-- Opening Marker --

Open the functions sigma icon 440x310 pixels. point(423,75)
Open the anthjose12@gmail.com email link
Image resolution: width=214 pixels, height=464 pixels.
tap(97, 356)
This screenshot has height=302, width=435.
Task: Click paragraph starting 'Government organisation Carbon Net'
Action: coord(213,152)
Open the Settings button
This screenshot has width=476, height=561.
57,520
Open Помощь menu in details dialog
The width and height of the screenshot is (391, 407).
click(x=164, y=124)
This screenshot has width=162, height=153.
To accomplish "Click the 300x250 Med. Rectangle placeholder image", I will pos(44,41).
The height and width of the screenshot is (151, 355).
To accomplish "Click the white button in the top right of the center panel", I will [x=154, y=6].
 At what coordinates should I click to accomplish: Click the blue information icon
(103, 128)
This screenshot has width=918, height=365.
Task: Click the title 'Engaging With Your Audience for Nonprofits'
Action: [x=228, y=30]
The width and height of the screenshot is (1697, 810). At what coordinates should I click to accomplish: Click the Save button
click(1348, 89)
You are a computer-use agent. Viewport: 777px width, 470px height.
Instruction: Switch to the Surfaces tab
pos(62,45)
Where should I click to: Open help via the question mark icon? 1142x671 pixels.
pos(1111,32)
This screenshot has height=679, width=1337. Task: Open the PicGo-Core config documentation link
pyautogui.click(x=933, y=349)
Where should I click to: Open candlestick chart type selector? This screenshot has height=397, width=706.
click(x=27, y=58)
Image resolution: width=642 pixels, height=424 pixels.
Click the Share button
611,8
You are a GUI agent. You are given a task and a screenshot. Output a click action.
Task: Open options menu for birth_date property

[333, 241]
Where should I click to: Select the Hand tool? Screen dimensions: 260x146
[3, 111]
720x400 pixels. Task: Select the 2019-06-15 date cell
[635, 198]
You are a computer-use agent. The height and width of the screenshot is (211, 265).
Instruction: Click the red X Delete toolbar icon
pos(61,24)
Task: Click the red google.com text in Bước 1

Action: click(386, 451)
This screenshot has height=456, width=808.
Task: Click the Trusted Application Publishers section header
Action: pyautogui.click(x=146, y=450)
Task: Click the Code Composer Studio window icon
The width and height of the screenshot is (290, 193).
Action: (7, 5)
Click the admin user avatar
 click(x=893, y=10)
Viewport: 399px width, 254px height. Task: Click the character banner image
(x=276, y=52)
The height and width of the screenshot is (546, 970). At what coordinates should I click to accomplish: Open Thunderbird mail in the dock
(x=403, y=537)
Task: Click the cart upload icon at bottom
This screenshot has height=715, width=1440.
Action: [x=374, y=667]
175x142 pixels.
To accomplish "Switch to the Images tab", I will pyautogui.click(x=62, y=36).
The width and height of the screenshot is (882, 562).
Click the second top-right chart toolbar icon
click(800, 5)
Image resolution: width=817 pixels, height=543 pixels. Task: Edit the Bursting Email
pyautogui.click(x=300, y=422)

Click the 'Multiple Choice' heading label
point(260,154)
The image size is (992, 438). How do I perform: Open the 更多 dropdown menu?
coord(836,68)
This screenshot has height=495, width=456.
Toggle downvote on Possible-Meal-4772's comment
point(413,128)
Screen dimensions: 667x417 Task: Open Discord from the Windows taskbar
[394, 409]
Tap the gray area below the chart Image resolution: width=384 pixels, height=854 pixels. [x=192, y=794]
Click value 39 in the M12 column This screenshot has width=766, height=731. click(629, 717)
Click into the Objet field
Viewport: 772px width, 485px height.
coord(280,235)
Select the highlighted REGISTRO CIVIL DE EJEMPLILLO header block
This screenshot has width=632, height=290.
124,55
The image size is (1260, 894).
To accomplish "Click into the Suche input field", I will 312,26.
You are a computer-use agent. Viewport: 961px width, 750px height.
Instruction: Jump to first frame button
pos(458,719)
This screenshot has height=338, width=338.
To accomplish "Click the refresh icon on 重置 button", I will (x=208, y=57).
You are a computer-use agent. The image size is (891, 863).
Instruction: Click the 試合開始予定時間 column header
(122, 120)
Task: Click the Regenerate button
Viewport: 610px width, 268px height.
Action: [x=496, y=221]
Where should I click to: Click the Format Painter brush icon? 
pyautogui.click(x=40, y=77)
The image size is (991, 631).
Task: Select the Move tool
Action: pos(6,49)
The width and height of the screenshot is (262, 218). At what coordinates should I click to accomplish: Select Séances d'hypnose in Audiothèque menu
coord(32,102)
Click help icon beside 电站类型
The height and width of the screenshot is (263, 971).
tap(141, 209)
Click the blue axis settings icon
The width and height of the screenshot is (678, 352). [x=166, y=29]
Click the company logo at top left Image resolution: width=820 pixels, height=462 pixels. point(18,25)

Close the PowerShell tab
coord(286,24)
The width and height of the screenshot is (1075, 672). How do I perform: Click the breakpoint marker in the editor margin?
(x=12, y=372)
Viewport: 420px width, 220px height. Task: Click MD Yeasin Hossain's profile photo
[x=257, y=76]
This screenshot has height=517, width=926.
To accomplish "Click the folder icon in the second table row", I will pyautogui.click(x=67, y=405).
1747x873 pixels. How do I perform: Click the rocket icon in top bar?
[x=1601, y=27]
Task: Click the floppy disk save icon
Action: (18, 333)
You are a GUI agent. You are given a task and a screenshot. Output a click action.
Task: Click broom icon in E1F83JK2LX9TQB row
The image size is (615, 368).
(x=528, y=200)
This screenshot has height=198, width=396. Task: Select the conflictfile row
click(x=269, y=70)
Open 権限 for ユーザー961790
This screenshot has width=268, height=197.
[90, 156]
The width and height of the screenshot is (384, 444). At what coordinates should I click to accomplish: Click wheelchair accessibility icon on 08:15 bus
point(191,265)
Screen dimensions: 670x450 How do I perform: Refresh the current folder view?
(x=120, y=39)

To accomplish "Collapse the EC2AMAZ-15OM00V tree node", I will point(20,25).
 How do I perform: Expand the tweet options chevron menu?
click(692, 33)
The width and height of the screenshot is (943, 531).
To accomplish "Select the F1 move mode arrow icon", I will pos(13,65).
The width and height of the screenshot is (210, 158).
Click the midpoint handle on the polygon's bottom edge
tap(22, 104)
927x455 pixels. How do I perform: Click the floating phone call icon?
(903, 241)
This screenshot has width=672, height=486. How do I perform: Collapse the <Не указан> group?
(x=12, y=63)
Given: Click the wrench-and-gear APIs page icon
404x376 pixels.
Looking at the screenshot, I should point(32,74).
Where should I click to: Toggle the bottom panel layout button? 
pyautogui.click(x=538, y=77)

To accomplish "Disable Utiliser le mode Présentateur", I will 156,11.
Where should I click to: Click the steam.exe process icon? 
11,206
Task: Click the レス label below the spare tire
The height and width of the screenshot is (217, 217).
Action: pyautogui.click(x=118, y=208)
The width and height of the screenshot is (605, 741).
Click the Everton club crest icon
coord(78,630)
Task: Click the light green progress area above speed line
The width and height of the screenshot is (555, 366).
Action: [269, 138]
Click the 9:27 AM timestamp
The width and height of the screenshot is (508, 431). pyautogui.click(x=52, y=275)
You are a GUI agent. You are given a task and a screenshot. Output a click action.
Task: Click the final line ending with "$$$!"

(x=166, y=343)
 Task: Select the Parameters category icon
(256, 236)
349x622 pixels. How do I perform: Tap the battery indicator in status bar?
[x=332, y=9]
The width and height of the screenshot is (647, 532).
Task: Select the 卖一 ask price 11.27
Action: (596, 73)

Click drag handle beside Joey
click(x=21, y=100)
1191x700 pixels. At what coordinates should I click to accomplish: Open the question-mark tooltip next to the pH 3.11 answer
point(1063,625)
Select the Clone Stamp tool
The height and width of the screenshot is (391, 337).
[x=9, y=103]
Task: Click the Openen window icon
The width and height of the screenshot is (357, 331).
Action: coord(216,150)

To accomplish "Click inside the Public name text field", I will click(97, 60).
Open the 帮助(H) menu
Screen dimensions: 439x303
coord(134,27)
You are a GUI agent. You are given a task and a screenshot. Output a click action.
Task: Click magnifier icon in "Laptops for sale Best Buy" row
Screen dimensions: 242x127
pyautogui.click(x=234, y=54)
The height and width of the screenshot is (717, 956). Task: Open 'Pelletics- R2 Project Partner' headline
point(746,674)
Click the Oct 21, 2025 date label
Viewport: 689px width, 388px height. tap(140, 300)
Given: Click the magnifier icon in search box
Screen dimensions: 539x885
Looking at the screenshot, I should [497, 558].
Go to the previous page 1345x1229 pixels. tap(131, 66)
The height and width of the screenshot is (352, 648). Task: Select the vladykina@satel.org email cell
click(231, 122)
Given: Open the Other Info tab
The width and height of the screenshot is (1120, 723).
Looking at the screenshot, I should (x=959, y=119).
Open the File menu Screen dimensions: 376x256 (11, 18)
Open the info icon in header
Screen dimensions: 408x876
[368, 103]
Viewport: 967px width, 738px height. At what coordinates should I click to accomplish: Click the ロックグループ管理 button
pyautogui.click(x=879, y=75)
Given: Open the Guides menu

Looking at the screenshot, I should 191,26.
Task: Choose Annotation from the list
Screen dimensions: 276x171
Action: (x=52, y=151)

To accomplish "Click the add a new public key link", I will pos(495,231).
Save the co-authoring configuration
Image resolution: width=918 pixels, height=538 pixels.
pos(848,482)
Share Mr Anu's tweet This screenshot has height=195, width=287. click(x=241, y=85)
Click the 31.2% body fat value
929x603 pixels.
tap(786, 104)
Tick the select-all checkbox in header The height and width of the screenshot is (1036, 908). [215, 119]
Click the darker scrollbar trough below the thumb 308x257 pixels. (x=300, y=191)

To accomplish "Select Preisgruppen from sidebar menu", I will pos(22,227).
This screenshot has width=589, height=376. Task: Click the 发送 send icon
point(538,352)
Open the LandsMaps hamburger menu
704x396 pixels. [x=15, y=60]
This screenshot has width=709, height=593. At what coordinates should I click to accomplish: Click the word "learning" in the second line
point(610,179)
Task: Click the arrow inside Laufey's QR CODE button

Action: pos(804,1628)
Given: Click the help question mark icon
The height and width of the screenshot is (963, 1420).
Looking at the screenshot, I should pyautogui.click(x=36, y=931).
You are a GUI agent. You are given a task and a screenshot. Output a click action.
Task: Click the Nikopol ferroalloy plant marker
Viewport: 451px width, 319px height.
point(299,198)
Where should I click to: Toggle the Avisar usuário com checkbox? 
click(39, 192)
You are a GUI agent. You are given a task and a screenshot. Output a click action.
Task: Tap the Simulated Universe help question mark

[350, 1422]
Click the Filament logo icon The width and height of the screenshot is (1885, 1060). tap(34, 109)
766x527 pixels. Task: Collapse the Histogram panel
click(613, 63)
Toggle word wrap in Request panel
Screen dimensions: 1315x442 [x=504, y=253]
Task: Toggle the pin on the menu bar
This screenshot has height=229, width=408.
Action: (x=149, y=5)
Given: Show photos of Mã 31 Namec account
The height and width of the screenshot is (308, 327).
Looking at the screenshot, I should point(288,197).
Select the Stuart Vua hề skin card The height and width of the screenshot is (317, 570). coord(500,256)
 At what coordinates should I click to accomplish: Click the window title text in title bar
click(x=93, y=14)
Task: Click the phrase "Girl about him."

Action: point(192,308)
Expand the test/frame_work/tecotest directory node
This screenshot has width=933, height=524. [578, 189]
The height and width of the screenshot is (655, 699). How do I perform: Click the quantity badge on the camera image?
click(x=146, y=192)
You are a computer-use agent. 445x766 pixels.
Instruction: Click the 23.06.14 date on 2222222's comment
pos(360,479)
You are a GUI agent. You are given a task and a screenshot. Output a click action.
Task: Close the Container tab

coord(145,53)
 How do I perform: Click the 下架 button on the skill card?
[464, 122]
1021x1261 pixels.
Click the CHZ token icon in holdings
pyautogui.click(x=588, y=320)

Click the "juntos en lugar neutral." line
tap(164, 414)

-- Closing Marker --

EXERCISE DETAILS: The expected output is exactly the lines of the listing above between the line holding "Toggle word wrap in Request panel" and the line holding "You are a computer-use agent. 445x766 pixels.", inclusive.

TASK OUTPUT:
Toggle word wrap in Request panel
Screen dimensions: 1315x442 [x=504, y=253]
Task: Toggle the pin on the menu bar
This screenshot has height=229, width=408.
Action: (x=149, y=5)
Given: Show photos of Mã 31 Namec account
The height and width of the screenshot is (308, 327).
Looking at the screenshot, I should point(288,197).
Select the Stuart Vua hề skin card The height and width of the screenshot is (317, 570). coord(500,256)
 At what coordinates should I click to accomplish: Click the window title text in title bar
click(x=93, y=14)
Task: Click the phrase "Girl about him."

Action: point(192,308)
Expand the test/frame_work/tecotest directory node
This screenshot has width=933, height=524. [578, 189]
The height and width of the screenshot is (655, 699). How do I perform: Click the quantity badge on the camera image?
click(x=146, y=192)
You are a computer-use agent. 445x766 pixels.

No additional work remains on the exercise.